• _Data in this exercise_
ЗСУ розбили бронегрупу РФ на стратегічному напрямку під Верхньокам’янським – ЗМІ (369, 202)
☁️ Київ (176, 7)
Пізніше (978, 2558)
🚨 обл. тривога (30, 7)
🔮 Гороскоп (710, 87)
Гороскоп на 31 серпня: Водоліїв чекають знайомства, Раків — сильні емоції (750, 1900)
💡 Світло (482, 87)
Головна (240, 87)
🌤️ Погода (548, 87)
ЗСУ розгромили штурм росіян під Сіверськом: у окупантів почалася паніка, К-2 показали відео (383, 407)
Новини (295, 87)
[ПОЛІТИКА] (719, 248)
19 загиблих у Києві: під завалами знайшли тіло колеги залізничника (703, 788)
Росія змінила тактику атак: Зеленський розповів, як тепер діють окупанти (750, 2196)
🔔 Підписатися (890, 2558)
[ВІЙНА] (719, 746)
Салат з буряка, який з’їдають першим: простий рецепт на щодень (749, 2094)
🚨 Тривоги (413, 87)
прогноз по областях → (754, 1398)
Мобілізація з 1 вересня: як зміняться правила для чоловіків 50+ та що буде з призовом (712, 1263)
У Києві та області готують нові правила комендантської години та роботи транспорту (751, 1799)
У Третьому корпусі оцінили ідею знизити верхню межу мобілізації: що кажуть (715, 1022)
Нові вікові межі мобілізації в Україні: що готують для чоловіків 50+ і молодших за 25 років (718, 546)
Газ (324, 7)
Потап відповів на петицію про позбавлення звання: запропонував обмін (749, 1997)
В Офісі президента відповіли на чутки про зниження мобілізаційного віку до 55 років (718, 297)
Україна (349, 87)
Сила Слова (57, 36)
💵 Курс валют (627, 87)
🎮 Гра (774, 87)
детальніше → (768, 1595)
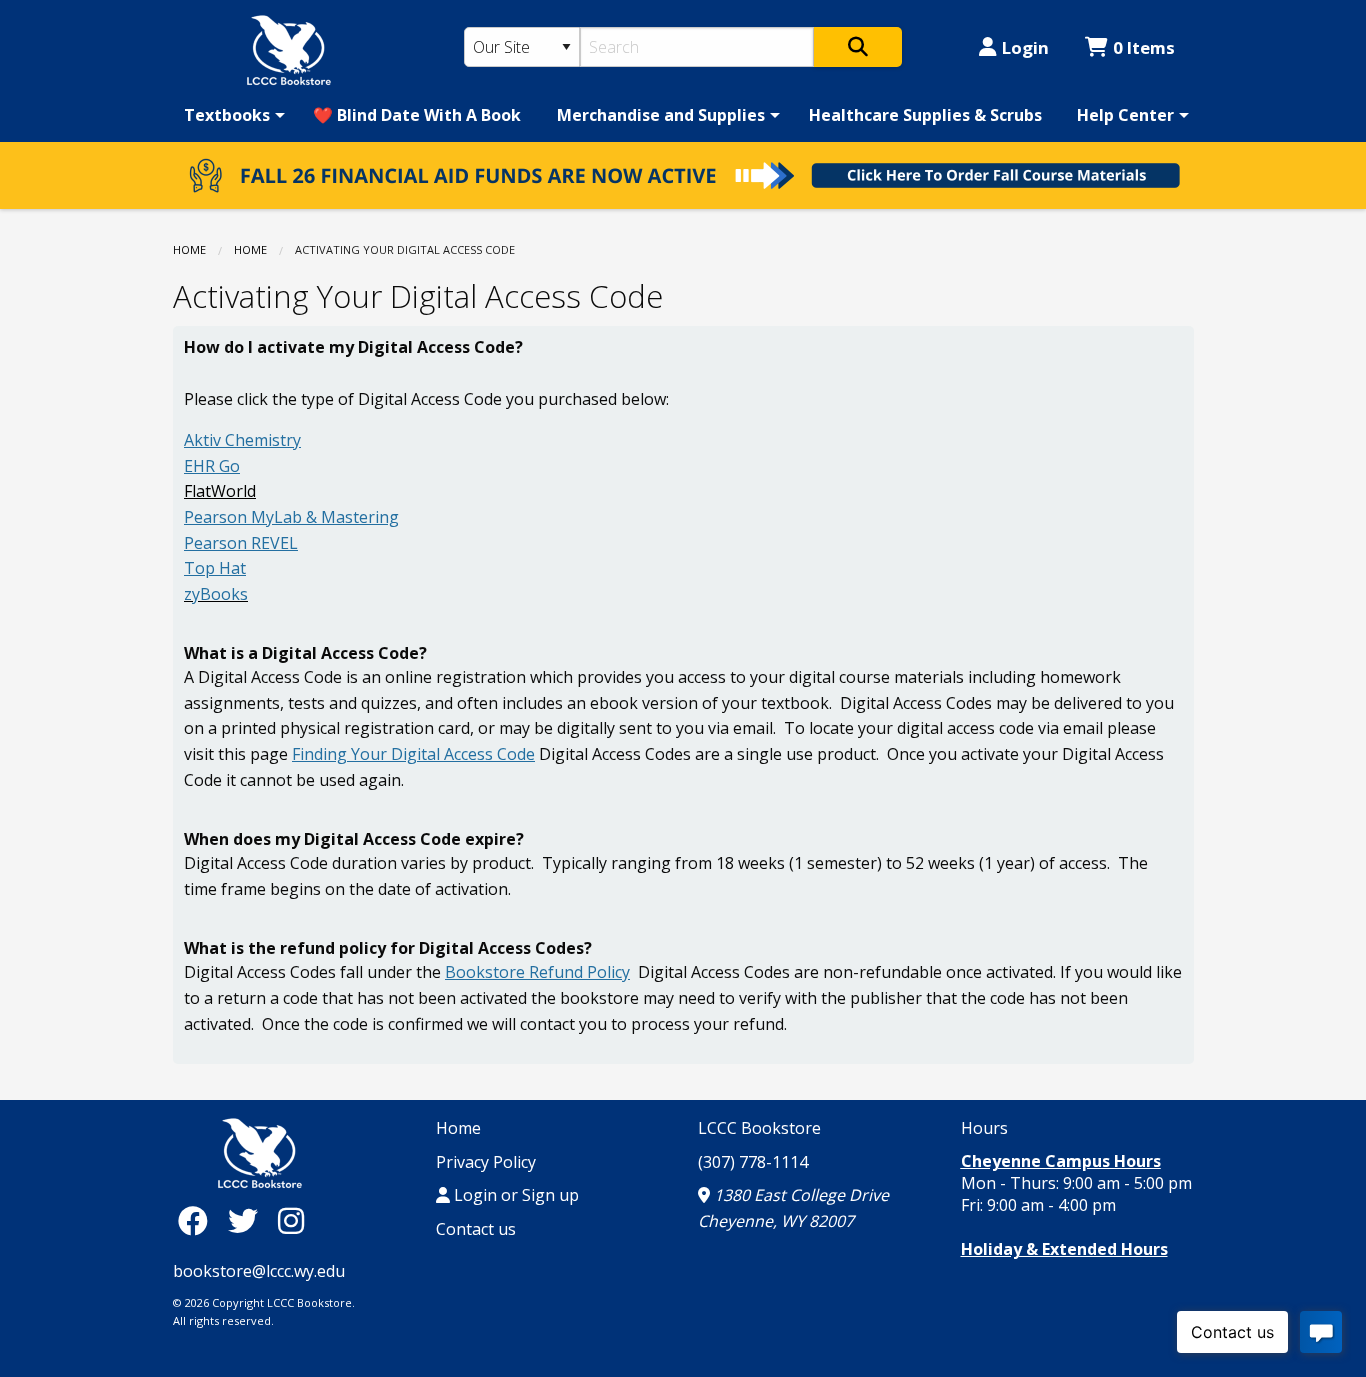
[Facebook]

• _Action item_
Starting with the first entry and ending with the last, reproduce the listing exactly, without its pictures.

• _Finished task_
ЗСУ розбили бронегрупу РФ на стратегічному напрямку під Верхньокам’янським – ЗМІ (369, 202)
☁️ Київ (176, 7)
Пізніше (978, 2558)
🚨 обл. тривога (30, 7)
🔮 Гороскоп (710, 87)
Гороскоп на 31 серпня: Водоліїв чекають знайомства, Раків — сильні емоції (750, 1900)
💡 Світло (482, 87)
Головна (240, 87)
🌤️ Погода (548, 87)
ЗСУ розгромили штурм росіян під Сіверськом: у окупантів почалася паніка, К-2 показали відео (383, 407)
Новини (295, 87)
[ПОЛІТИКА] (719, 248)
19 загиблих у Києві: під завалами знайшли тіло колеги залізничника (703, 788)
Росія змінила тактику атак: Зеленський розповів, як тепер діють окупанти (750, 2196)
🔔 Підписатися (890, 2558)
[ВІЙНА] (719, 746)
Салат з буряка, який з’їдають першим: простий рецепт на щодень (749, 2094)
🚨 Тривоги (413, 87)
прогноз по областях → (754, 1398)
Мобілізація з 1 вересня: як зміняться правила для чоловіків 50+ та що буде з призовом (712, 1263)
У Києві та області готують нові правила комендантської години та роботи транспорту (751, 1799)
У Третьому корпусі оцінили ідею знизити верхню межу мобілізації: що кажуть (715, 1022)
Нові вікові межі мобілізації в Україні: що готують для чоловіків 50+ і молодших за 25 років (718, 546)
Газ (324, 7)
Потап відповів на петицію про позбавлення звання: запропонував обмін (749, 1997)
В Офісі президента відповіли на чутки про зниження мобілізаційного віку до 55 років (718, 297)
Україна (349, 87)
Сила Слова (57, 36)
💵 Курс валют (627, 87)
🎮 Гра (774, 87)
детальніше → (768, 1595)
[Facebook]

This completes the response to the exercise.